Etre blogueur exige parfois que l’on soit indiscret, comme hier soir alors que j’attendais tranquillement mon tour pour être reçu par le gérant de ma banque. Un regroupement  dans un coin de la banque attire mon attention; d’autant plus que, chose rare, un couple de vieux retraités constitue le noyau dur du débat. Au cœur de la discussion, les probables manifestations qui secoueront le Brésil pendant le Mondial.

Avec l’assurance qui caractérise sans doute les personnes de sa génération, le vieil homme, un peu plus de 70 ans apparemment et de race blanche, prononce des mots dont je ne distingue qu’une vague partie: « Seuls des vagabonds sont capables de cela… « . Tiens donc, me  dis-je. Intrigué, je m’approche du petit groupe dans le but d’en savoir davantage, car mon instinct de blogueur me souffle qu’il y a là matière à billet.

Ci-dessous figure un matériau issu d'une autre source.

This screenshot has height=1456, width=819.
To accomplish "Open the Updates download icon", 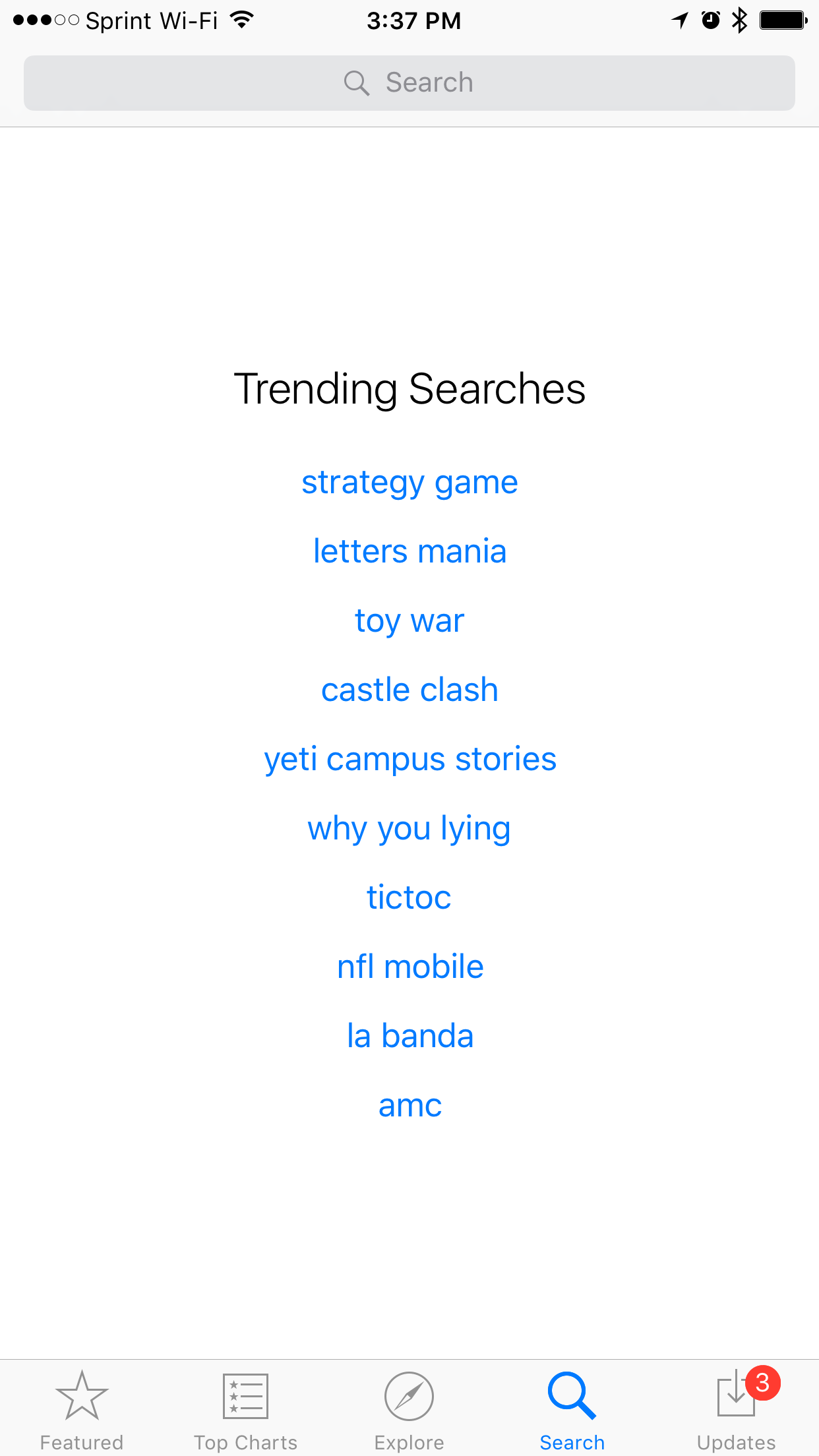I will click(x=734, y=1397).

« Oui, vraiment, ce sont des voyous, des chômeurs. Le gouvernement leur donne tout ce qu’ils veulent et ils vont dans la rue manifester, casser les commerces d’honnêtes gens… Ce sont des vagabonds ! » , hurle-t-il dans une colère à peine contenue provoquant, bizarrement, un rire généralisé dans la banque. Bon, les temps sont autres, désormais l’indignation des personnes âgées fait sourire…

Moi, je regarde la scène et me dis: « intéressante perspective. Voilà donc un homme qui a grandi pendant les années de vaches maigres et qui ne comprend pas cette jeunesse brésilienne qui en demande plus qu’il n’a jamais eu à 25 ans ».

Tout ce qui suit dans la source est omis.